◆ Required work ◆
Arrange the entries below as a JSON list of strings, one string per line, starting at the line that contains "How do I perform: Tap the bathtub" and ending with the line that contains "tap(749, 274)". Skip blank lines and leave the pictures out.

◆ Dataset ◆
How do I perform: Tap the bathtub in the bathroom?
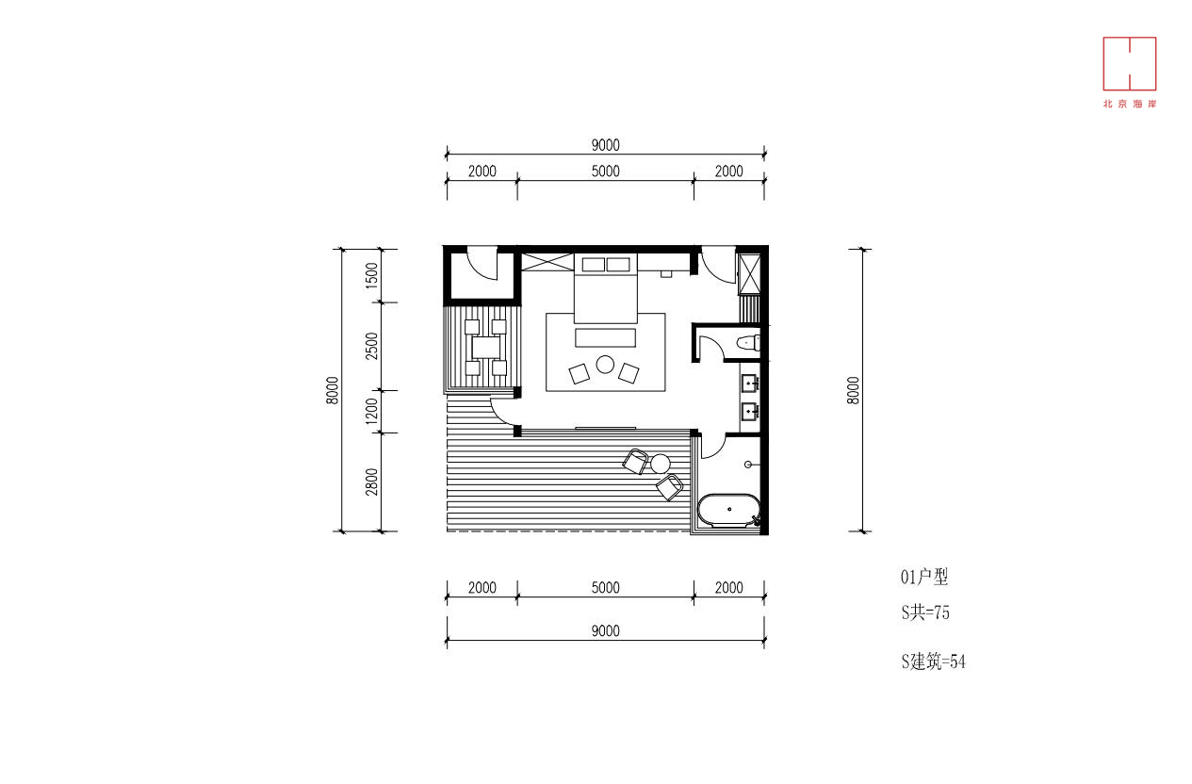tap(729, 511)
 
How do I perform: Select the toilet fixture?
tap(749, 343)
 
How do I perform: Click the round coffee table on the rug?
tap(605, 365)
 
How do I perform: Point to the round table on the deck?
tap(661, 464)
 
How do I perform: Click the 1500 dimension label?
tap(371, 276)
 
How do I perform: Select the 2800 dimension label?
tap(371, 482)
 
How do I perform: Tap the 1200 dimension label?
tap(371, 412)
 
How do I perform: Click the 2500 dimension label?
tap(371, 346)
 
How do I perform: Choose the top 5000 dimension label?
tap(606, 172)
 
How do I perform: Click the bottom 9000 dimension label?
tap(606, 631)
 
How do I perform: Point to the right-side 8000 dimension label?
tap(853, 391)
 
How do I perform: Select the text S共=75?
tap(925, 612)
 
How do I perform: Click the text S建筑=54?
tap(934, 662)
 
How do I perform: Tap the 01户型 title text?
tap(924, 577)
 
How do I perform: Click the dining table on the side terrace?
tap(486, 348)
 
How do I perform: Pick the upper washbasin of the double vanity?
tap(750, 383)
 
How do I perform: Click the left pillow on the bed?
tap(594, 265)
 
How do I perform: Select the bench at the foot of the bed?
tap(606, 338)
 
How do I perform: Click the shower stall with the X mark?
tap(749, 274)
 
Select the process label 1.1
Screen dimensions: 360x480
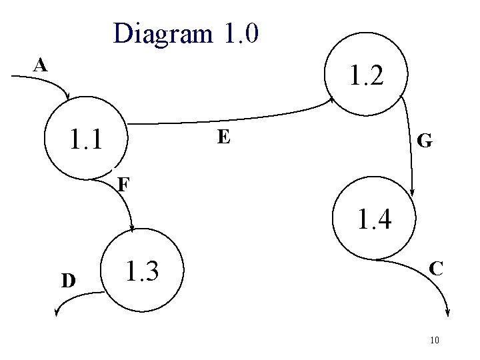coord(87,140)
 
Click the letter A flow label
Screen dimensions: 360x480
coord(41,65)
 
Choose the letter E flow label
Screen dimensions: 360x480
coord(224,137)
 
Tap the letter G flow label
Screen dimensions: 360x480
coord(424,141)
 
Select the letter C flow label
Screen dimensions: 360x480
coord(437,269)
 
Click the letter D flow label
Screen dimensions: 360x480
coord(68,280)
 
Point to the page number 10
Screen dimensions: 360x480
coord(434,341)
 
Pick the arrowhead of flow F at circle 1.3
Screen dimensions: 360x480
---
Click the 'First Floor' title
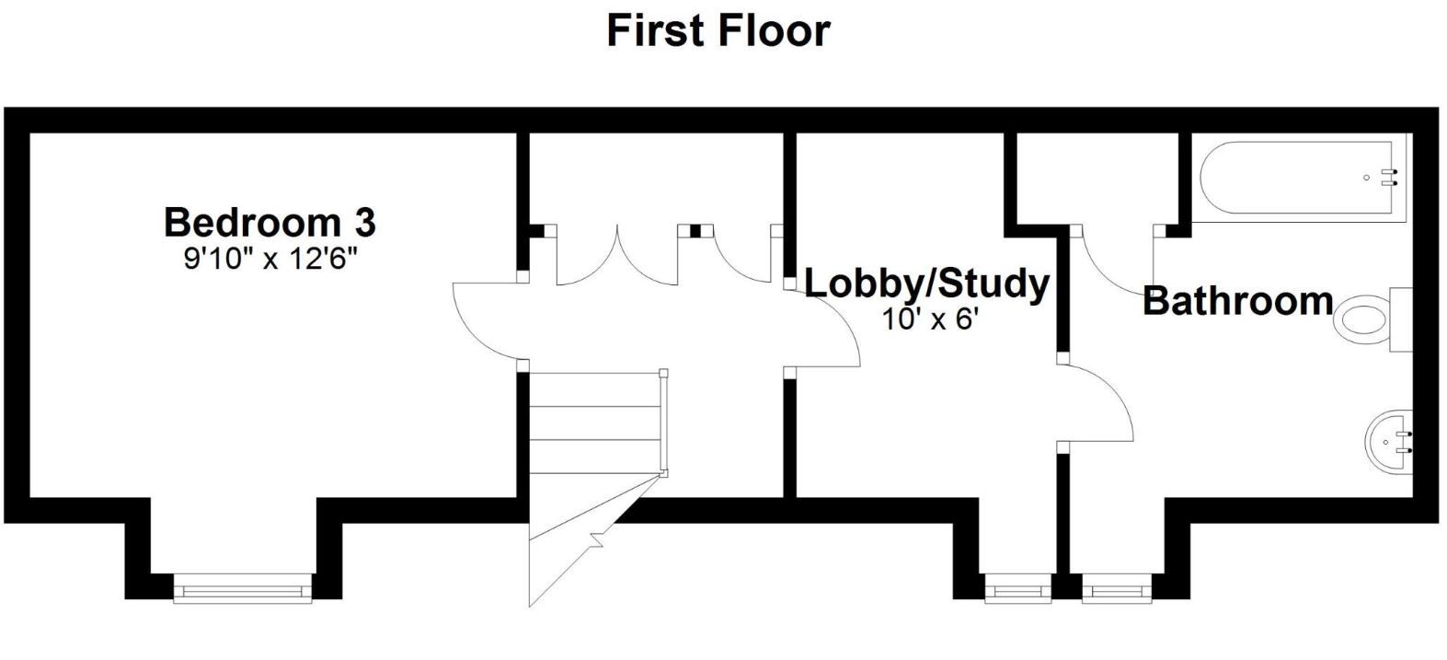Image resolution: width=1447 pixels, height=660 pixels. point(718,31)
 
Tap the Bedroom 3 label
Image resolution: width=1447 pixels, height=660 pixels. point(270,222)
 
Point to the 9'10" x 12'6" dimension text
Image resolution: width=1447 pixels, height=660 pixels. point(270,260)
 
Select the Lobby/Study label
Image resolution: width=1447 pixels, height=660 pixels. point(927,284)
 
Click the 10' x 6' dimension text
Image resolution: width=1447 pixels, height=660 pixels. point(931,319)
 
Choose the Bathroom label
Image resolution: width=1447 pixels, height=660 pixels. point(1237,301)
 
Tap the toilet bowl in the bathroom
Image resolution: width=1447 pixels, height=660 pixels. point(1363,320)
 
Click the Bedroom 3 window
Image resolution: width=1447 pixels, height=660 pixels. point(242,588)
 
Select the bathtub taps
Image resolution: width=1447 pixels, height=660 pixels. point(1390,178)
--
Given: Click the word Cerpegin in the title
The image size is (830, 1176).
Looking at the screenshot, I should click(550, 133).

◆ Reply to the exercise ◆
[
  "How do I perform: Tap the bathtub in the bathroom?",
  "tap(729, 511)",
  "How do I perform: Select the toilet fixture?",
  "tap(749, 343)",
  "How do I perform: Click the round coffee table on the rug?",
  "tap(605, 365)",
  "How do I perform: Point to the round table on the deck?",
  "tap(661, 464)",
  "How do I perform: Click the 1500 dimension label?",
  "tap(371, 276)",
  "How do I perform: Select the 2800 dimension label?",
  "tap(371, 482)",
  "How do I perform: Tap the 1200 dimension label?",
  "tap(371, 412)",
  "How do I perform: Click the 2500 dimension label?",
  "tap(371, 346)",
  "How do I perform: Choose the top 5000 dimension label?",
  "tap(606, 172)",
  "How do I perform: Click the bottom 9000 dimension label?",
  "tap(606, 631)",
  "How do I perform: Point to the right-side 8000 dimension label?",
  "tap(853, 391)",
  "How do I perform: Select the text S共=75?",
  "tap(925, 612)",
  "How do I perform: Click the text S建筑=54?",
  "tap(934, 662)",
  "How do I perform: Tap the 01户型 title text?",
  "tap(924, 577)",
  "How do I perform: Click the dining table on the side terrace?",
  "tap(486, 348)",
  "How do I perform: Pick the upper washbasin of the double vanity?",
  "tap(750, 383)",
  "How do I perform: Click the left pillow on the bed?",
  "tap(594, 265)",
  "How do I perform: Select the bench at the foot of the bed?",
  "tap(606, 338)",
  "How do I perform: Click the shower stall with the X mark?",
  "tap(749, 274)"
]